Dalil Al-Qur'an dan Hukum Ucapan Selamat Tahun Baru Hijriyah

Tahun baru hijriyah merupakan momentum berharga bagi umat muslim. Memperingati peristiwa-peristiwa besar dalam Islam merupakan perbuatan yang disyariatkan (masyru').

oleh Putry Damayanty diperbarui 20 Jul 2023, 11:15 WIB
Diterbitkan 20 Jul 2023, 11:15 WIB
Ilustrasi bulan Muharam, tahun baru Islam
Ilustrasi bulan Muharam, tahun baru Islam. (Photo created by pikisuperstar on www.freepik.com)

Liputan6.com, Jakarta - Momentum tahun baru Islam menjadi hal penting bagi umat muslim.
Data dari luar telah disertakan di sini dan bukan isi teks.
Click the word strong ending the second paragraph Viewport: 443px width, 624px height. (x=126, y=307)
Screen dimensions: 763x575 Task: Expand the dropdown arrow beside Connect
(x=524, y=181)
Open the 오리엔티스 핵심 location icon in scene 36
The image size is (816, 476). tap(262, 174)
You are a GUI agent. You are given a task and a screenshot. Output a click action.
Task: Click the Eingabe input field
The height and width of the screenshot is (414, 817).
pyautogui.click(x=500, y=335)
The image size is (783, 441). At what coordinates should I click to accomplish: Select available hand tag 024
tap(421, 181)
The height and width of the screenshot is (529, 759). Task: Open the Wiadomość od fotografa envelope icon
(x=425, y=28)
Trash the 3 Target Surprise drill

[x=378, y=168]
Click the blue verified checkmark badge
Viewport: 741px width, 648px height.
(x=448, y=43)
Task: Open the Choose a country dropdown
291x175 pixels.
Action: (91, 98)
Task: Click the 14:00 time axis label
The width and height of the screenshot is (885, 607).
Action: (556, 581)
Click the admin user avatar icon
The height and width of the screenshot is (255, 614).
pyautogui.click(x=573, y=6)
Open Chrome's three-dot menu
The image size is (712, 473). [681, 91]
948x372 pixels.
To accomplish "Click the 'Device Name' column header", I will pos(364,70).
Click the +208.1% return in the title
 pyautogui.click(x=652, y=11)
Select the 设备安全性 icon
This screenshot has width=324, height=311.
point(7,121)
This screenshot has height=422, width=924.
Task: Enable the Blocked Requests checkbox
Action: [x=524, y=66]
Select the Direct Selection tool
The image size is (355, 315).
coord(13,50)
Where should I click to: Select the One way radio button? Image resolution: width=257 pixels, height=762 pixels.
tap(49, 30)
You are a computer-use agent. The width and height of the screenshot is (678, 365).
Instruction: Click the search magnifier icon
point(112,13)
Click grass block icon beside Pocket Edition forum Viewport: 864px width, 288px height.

Hal ini sebagai awalan bagi seorang muslim untuk menjadi lebih baik di tahun berikutnya. 

Tahun baru hijriyah adalah tahun baru Islam yang sistem penanggalannya didasarkan pada hijrahnya Nabi Muhammad SAW dari Makkah ke Madinah.

Biasanya pada momentum ini akan berseliweran ucapan selamat tahun baru Hijriah baik dari lembaga atau perseorangan, misalnya dengan kalimat "Selamat Tahun Baru Hijriah 1 Muharram 1445 H. Semoga keberkahan selalu melimpahi diri kita." dan sejenisnya. Pertanyaannya kemudian adalah sebenarnya bagaimana hukumnya dan apa dalilnya? 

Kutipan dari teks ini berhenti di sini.